Photography and Travel, specifically adventure travel and backpacking in remote North America, give me an excuse to stay outside. If kayaks, bikes, backpacks, Jeeps, archeology, geology and wildlife can be included, all the better. Having spent my life working in the fashion and photography industries, I love the unusual, the spectacular, and the beautiful. God has given us a wonderful world in which to live, and I try to open others’ eyes to its wonders. I have shared nearly 50 years of this indescribable wonder with my wife, Jodie, and we go everywhere together. I hope you will share some of our journey with us.

4 thoughts on “Backpacking the Continental Divide

  1. I have a friend who’s hiking a portion of the Pacific Crest Trail now, and it’s clear that your experience — if not better than his — was at least less fraught because of the fires and smoke he’s had to contend with.
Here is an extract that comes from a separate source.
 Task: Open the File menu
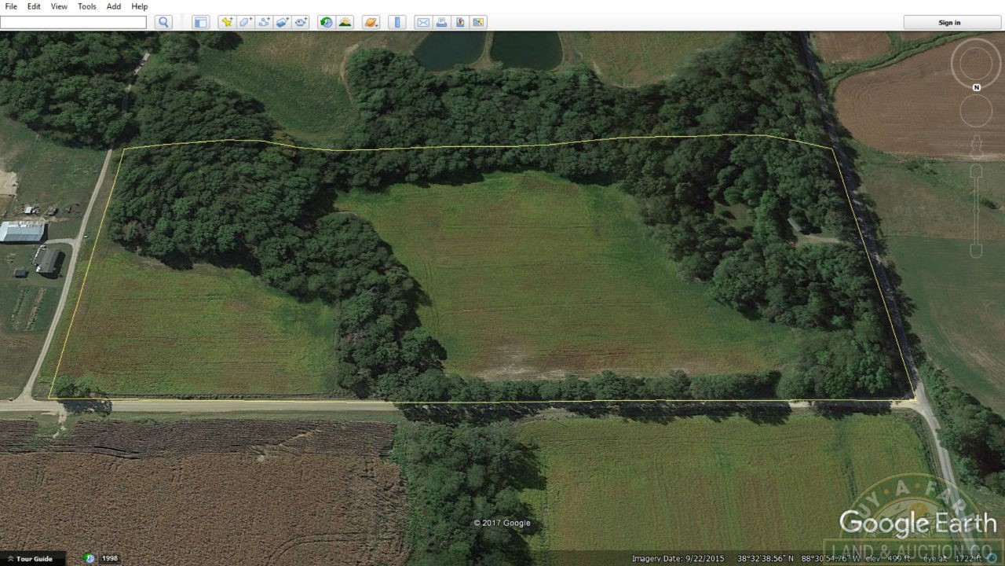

    Those wildflowers in your photos are some of the most stunning I’ve seen. Even the great sweeps of flowers we have around here in spring don’t quite match up. Honestly, I think it has to do with mountain air, altitude, and so on. When I lived in Salt Lake City, there were some alpine meadows up in the canyons that were special in a way I remember as being similar. There’s a freshness about them that just can’t be duplicated.

    1. Thanks, Linda, for the comments. Yes, the western trails are a mess right now with the smoke from the fires. Two of my backpacking buddies are getting ready to head there to backpack the John Muir Trail, and the smoke is definitely a problem with breathing, especially at those altitudes.
      As for flowers, timing is everything. The bloom comes very late at altitudes over 12,000 feet, and it has a very short season, so we usually plan our trips around the wildflower bloom. Farther north, the bloom is late July/early August. This far south, it’s much earlier. Plus, different watersheds get different species. Quite a thrill.